Extract from GamblingCompliance : Daniel Macadam

Figures from across the European gambling industry breathed a sigh of relief yesterday, as European Commissioner Michel Barnier delivered a ‘balanced’ speech about his much anticipated Green Paper.

The Internal Market Commissioner was speaking publicly for the first time since February about the discussion document that will trigger an EU-wide consultation on internet gambling.
The Green Paper would be submitted to the European Parliament very soon, Barnier said, and was keen to stress that he would approach the debate during the consultation ‘without any preconceived ideas and without prejudice’. Immediately after the speech in Brussels, representatives for state monopolies and private operators agreed that Barnier had pushed forward progress on the much-anticipated report while reconciling some divergent interests.
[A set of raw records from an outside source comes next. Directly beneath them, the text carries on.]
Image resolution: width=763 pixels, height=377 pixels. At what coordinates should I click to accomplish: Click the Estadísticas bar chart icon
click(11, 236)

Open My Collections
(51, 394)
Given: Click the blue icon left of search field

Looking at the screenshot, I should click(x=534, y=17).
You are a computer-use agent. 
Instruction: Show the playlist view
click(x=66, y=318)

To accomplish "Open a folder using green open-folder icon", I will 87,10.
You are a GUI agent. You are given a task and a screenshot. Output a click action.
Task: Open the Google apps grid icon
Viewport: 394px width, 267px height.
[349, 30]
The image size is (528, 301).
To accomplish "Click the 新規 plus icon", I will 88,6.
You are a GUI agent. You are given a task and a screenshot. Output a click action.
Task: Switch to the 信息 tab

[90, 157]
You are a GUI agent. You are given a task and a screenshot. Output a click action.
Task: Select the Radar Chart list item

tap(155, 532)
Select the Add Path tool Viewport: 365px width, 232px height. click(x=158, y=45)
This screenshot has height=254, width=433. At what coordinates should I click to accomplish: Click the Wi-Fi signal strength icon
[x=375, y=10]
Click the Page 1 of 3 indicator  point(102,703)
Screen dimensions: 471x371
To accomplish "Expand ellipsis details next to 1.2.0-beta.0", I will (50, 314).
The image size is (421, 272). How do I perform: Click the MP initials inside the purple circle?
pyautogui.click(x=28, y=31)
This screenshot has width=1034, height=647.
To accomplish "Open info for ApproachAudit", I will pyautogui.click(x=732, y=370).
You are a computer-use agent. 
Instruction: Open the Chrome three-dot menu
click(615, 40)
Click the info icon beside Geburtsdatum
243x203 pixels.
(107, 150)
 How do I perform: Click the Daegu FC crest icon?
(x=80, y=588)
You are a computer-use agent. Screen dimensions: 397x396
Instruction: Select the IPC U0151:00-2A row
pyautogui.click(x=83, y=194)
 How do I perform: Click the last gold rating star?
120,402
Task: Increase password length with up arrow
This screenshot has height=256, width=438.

"It appears that the Green Paper is now much closer than we had thought," said Ron Goudsmit, chairman of the European Casino Association.
Barnier also stressed the importance of the Schaldemose report from last year‘s European Parliament, and the need for ‘coherence’ on gambling policy stressed in European Court of Justice decisions from ‘Santa Casa’ through to the recent German and Austrian rulings.
There was also a message that if jurisdictions cannot handle internet gambling themselves, then he would pursue pan-European legislation.
If member states are capable of efficiently stopping their citizens from accessing illegal gambling sites, Barnier said, then their ability to protect their population is not seriously questioned.
"However, if it appears that, despite all the efforts by member states, an illegal offer continues to be available, then the question of defining a number of rules offering a minimum degree of protection at European level on the whole European territory could be asked," he said.
Philippe Vlaemminck, legal counsel to European Lotteries, said that this principle of ‘subsidiarity’, which Barnier finished on, was a central message.
He was essentially saying: "If member states can regulate that, I will leave it to them. If not, I will intervene'," Vlaemminck told GamblingCompliance after the event.
Everything was in the speech, but it was very careful and balanced.

It showed that, contrary to [previous Internal Market Commissioner] McCreevy, Barnier‘s Green Paper will take up responsibility for the entire sector.

The reaction from private operators was one of pleasant surprise, although there were some qualms about Barnier‘s statistics on unlicensed operators.
Barnier‘s speech was more balanced than we had feared and leaves all the options open, Clive Hawkswood, president of the Remote Gaming Association lobby group, told GamblingCompliance.
We certainly question some of the statistics that he used, but they don‘t undermine his message.
Barnier‘s reference to 15,000 gambling websites across Europe exaggerated how much of a problem online gambling is, according to Hawkswood, since the market share of the vast majority of those is minimal.
Momtchil Monov, an attorney who represents private gambling operators for Brussels-based Ulys, argued that Barnier‘s commitment to balance would make the process move very slowly.
"It was the speech of a politician. This is how they work - taking time to consider everybody‘s views and be seen to talk to everybody," Monov added.

The Commissioner‘s address came at the end of a tightly scripted day in which regulators and politicians from across Western and Central Europe agreed that some form of EU-wide co-operation on internet gambling was necessary.
The sticking points of taxation levels and whether to adopt a monopolistic or market approach would ultimately hinder full harmonisation, experts agreed in the morning session.
"While we are looking forward to the publication of the Commission‘s forthcoming Green Paper later this year, I suspect it will pose more questions than answers," Paul Bolt, director of sport and leisure at the UK‘s Department of Culture, Media and Sport, said.